● Solicitud 1
Según el documento, ¿hasta qué época desafió la iglesia a los gobiernos urbanos en Inglaterra?

Este planteo nos abre la problemática (que él no exploró) del es­tatus y del poder. Efectivamente, la cuestión no solo radica en la clase dominante como un todo sino en la diversidad de sus reacciones esta­mentalmente determinadas. En España la oposición a los concejos fue básicamente eclesiástica, como lo representan los casos de Sahagún y Santiago de Compostela. En Alemania, la lucha contra el dominio episcopal se prolongó y algunos centros no se libraron de esa tutela hasta pasado el siglo XIII.[17] Esa obsesión por controlar urbes estuvo representada, incluso en Inglaterra, donde el dominio eclesiástico so­bre las ciudades, amparadas por la Corona, era excepcional, y la iglesia desafió a los gobiernos urbanos hasta principios del siglo XVI.[18] Por el contrario, los señores laicos, y los monarcas especialmente, aceptaron las organizaciones comunitarias para implementar un apoyo sociopolí­tico a su poder.

No se resolverán aquí las razones de esta reacción desigual, de cuya complejidad habla el hecho de que los mismos eclesiásticos, e incluso en un mismo dominio, no mantuvieron una posición homogénea sobre esto. Solo interesa ahora que existió oposición señorial a las or­ganizaciones de base de los vasallos, aunque esta no fue absoluta como afirmó Romero, sino parcial. Remarquemos también que en su estu­dio advierte esa diferenciación de reacciones estamentales, aunque no la jerarquiza, y termina subsumiéndola en el imperio de su tesis gene­ral sobre un antagonismo entre burgueses que aspiraban a organizarse y el poder feudal. Esa observación penetrante era lo que realmente le importaba al investigador.

Elementos guardados de una colección:
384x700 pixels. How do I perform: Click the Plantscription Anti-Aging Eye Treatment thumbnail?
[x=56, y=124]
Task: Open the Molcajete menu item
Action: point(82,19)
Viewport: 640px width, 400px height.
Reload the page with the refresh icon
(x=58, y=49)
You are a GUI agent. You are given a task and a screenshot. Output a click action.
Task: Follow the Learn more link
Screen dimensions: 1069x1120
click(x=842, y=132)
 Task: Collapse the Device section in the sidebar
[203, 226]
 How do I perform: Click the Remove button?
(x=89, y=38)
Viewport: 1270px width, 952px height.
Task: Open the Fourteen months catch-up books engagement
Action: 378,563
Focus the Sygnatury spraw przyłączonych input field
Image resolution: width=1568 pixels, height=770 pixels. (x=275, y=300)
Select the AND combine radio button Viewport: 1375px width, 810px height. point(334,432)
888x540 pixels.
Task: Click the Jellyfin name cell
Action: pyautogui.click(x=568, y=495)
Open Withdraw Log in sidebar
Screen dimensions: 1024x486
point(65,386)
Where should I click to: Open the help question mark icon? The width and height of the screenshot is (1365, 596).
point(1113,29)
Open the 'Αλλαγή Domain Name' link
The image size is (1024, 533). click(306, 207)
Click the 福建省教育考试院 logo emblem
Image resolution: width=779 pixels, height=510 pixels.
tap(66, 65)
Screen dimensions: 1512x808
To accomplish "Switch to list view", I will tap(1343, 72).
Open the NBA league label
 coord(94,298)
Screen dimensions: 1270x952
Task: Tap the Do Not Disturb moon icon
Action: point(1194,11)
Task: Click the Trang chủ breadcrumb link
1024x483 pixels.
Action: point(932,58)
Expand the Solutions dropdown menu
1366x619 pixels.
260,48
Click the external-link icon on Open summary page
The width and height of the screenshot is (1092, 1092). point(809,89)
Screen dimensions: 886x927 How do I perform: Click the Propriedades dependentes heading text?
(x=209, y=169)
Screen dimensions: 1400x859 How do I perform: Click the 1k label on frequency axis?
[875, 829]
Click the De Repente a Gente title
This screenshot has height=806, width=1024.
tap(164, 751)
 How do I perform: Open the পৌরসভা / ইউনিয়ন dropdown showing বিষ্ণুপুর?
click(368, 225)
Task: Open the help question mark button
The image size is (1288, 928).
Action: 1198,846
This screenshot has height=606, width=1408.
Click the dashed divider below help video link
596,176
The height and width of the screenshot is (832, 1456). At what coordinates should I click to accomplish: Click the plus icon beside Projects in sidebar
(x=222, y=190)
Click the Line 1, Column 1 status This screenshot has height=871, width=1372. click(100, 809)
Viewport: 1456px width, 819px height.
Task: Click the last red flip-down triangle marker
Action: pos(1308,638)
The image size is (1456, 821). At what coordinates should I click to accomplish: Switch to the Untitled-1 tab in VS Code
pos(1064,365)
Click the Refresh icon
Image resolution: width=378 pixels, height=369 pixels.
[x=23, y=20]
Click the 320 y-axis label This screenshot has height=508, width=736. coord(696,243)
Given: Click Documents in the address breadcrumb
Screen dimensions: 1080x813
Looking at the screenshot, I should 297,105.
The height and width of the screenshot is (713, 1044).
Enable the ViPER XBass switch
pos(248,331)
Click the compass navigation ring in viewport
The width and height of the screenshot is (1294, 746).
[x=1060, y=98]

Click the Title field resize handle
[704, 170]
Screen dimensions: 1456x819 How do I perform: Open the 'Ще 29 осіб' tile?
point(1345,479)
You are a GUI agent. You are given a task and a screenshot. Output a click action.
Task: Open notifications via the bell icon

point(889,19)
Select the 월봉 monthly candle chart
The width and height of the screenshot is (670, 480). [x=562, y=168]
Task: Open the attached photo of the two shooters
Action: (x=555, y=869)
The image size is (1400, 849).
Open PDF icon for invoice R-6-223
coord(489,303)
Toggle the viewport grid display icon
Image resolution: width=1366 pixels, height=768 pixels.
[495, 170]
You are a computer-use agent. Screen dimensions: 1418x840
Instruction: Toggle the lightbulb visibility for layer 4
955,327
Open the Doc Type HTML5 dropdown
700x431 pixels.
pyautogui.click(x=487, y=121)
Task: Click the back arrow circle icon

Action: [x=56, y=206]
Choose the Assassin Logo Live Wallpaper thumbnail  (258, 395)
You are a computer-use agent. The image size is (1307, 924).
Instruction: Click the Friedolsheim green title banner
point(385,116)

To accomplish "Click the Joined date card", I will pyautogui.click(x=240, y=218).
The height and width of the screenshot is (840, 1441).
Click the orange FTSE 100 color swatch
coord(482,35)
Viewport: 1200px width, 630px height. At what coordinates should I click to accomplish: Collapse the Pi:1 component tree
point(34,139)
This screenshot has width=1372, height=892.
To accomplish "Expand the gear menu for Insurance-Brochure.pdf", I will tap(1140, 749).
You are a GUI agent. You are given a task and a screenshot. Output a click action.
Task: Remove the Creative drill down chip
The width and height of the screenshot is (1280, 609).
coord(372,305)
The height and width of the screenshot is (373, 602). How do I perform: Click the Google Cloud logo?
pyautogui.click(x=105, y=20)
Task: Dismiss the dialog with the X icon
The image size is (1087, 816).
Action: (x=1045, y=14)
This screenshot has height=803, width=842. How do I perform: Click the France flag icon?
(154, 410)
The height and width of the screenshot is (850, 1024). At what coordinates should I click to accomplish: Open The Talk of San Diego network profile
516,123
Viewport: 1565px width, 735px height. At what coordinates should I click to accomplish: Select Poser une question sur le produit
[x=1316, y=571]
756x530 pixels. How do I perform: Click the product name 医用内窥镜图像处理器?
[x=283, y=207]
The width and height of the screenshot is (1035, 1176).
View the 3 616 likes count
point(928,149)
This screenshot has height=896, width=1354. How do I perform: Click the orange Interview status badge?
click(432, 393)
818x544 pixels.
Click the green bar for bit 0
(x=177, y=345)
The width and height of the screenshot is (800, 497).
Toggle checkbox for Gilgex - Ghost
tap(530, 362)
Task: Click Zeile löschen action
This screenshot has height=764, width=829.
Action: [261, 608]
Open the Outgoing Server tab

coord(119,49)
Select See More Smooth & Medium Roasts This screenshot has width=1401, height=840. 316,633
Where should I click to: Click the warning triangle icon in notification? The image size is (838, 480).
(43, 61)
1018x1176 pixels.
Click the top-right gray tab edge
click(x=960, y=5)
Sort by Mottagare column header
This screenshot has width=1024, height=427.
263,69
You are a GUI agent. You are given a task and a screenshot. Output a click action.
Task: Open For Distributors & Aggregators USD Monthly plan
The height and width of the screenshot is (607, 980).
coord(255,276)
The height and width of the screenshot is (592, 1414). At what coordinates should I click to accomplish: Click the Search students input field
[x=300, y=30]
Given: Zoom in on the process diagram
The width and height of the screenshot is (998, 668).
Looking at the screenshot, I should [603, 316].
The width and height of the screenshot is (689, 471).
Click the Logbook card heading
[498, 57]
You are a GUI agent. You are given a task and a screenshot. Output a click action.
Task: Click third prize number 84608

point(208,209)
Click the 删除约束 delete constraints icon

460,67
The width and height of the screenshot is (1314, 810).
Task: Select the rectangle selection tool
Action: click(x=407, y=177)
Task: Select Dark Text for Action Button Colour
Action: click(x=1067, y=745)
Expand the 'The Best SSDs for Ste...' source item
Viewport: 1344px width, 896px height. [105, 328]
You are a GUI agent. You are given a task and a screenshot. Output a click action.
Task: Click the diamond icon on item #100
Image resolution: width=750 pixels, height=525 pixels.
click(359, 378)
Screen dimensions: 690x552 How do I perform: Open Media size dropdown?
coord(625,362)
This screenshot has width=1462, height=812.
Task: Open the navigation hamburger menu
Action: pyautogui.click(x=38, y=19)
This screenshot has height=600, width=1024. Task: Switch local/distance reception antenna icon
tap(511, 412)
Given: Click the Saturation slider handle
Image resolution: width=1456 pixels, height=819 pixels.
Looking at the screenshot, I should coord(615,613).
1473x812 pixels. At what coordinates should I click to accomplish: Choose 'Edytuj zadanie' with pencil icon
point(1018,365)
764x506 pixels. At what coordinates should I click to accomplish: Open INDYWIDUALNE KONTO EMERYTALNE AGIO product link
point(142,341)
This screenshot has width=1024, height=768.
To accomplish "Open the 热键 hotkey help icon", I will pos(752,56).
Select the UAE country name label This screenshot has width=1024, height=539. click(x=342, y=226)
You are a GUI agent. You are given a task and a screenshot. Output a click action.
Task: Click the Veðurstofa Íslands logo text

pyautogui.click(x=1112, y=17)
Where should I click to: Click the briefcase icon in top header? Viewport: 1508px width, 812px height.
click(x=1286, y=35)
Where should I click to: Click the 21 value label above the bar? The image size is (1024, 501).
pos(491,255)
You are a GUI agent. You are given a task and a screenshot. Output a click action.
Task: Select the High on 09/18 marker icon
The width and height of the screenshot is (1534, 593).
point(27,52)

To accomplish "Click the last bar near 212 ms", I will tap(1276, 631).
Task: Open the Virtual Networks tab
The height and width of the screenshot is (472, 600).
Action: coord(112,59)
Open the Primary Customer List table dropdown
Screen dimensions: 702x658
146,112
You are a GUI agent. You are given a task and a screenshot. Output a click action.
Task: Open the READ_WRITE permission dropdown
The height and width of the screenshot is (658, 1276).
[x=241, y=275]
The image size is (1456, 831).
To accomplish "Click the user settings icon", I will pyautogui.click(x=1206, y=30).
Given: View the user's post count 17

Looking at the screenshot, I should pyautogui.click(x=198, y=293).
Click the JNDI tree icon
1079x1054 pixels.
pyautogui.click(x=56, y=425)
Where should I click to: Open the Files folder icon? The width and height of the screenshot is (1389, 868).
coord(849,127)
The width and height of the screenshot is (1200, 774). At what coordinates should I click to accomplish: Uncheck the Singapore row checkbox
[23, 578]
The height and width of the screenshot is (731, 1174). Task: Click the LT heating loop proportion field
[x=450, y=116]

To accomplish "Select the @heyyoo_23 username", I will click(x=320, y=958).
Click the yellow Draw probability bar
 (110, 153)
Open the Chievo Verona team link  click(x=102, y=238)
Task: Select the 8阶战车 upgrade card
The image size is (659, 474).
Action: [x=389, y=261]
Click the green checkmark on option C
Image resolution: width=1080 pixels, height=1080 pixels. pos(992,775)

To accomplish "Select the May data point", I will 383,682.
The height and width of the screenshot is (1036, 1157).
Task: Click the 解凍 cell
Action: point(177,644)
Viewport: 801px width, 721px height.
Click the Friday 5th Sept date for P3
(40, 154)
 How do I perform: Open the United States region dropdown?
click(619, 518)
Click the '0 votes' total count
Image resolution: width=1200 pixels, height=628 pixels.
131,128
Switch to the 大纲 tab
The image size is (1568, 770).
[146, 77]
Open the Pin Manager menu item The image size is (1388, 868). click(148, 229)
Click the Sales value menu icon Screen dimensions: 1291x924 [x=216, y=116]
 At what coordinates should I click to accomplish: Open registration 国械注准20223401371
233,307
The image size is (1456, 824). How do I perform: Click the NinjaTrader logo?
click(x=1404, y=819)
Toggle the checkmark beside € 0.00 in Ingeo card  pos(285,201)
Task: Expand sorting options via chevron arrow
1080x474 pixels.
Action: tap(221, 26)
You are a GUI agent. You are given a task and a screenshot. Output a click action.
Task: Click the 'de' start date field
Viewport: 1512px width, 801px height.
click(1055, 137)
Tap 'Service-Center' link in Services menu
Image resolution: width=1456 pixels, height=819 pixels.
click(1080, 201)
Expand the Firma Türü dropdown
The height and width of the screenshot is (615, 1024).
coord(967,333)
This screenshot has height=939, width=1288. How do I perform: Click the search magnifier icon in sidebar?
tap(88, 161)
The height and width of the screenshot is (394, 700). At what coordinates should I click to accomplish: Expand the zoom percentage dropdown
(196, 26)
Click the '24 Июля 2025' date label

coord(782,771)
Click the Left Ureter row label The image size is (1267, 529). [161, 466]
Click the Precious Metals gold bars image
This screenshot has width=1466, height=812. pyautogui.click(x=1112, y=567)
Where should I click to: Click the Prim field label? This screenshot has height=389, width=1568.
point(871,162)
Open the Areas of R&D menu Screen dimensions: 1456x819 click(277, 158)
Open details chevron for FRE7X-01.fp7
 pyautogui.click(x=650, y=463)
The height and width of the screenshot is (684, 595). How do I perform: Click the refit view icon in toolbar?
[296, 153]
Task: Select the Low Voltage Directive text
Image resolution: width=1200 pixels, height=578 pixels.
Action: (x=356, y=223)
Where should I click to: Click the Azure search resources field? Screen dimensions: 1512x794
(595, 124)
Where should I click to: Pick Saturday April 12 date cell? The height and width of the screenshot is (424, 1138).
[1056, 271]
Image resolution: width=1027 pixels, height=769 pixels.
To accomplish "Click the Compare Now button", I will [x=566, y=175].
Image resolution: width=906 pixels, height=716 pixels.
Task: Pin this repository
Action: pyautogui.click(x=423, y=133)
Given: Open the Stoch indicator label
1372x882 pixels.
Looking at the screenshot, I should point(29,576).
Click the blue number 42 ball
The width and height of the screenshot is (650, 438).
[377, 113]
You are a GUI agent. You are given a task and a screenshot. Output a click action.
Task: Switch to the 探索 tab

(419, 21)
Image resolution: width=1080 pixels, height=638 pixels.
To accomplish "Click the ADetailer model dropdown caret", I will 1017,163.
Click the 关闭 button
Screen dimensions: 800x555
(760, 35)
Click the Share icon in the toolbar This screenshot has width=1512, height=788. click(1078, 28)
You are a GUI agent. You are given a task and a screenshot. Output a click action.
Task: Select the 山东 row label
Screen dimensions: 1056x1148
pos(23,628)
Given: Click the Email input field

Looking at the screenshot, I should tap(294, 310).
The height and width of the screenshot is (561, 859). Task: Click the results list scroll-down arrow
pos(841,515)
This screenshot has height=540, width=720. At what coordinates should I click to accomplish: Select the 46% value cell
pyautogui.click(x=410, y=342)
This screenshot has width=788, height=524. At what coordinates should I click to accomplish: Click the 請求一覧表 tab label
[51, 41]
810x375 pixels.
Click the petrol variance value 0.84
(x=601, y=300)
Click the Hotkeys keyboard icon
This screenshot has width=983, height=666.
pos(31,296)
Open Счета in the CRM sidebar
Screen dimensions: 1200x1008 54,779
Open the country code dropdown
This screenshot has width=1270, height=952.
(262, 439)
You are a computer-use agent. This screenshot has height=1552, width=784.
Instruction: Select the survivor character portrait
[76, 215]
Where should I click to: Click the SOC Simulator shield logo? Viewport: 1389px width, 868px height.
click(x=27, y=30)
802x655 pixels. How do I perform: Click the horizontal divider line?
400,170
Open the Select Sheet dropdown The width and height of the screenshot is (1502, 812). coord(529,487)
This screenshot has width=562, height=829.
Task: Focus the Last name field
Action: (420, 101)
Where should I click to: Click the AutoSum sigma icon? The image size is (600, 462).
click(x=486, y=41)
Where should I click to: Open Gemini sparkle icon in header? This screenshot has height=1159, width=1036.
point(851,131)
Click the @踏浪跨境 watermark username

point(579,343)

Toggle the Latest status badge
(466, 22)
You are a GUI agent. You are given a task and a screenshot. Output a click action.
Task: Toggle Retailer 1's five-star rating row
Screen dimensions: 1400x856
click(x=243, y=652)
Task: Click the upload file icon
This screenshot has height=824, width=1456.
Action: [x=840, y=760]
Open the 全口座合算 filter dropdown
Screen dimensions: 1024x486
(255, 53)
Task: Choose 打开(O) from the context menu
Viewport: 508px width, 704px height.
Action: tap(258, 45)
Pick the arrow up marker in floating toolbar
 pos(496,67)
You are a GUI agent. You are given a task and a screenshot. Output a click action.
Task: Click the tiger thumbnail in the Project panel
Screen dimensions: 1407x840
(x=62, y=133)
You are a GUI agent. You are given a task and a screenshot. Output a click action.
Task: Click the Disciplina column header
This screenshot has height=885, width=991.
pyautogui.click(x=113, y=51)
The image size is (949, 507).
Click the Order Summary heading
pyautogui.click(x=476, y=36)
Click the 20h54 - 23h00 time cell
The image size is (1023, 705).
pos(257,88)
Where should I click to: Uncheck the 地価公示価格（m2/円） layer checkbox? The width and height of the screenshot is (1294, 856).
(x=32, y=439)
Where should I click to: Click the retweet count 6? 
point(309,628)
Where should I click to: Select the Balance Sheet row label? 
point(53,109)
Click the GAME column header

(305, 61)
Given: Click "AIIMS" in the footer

● Solicitud 2
Reproduzca sin cambios el tramo de las filas que va desde la que contiene "Where should I click to: Open Gemini" hasta la que contiene "(x=62, y=133)", ambas incluidas.

● Respuesta correcta 1
Hasta principios del siglo XVI.

● Respuesta correcta 2
Where should I click to: Open Gemini sparkle icon in header? This screenshot has height=1159, width=1036.
point(851,131)
Click the @踏浪跨境 watermark username

point(579,343)

Toggle the Latest status badge
(466, 22)
You are a GUI agent. You are given a task and a screenshot. Output a click action.
Task: Toggle Retailer 1's five-star rating row
Screen dimensions: 1400x856
click(x=243, y=652)
Task: Click the upload file icon
This screenshot has height=824, width=1456.
Action: [x=840, y=760]
Open the 全口座合算 filter dropdown
Screen dimensions: 1024x486
(255, 53)
Task: Choose 打开(O) from the context menu
Viewport: 508px width, 704px height.
Action: tap(258, 45)
Pick the arrow up marker in floating toolbar
 pos(496,67)
You are a GUI agent. You are given a task and a screenshot. Output a click action.
Task: Click the tiger thumbnail in the Project panel
Screen dimensions: 1407x840
(x=62, y=133)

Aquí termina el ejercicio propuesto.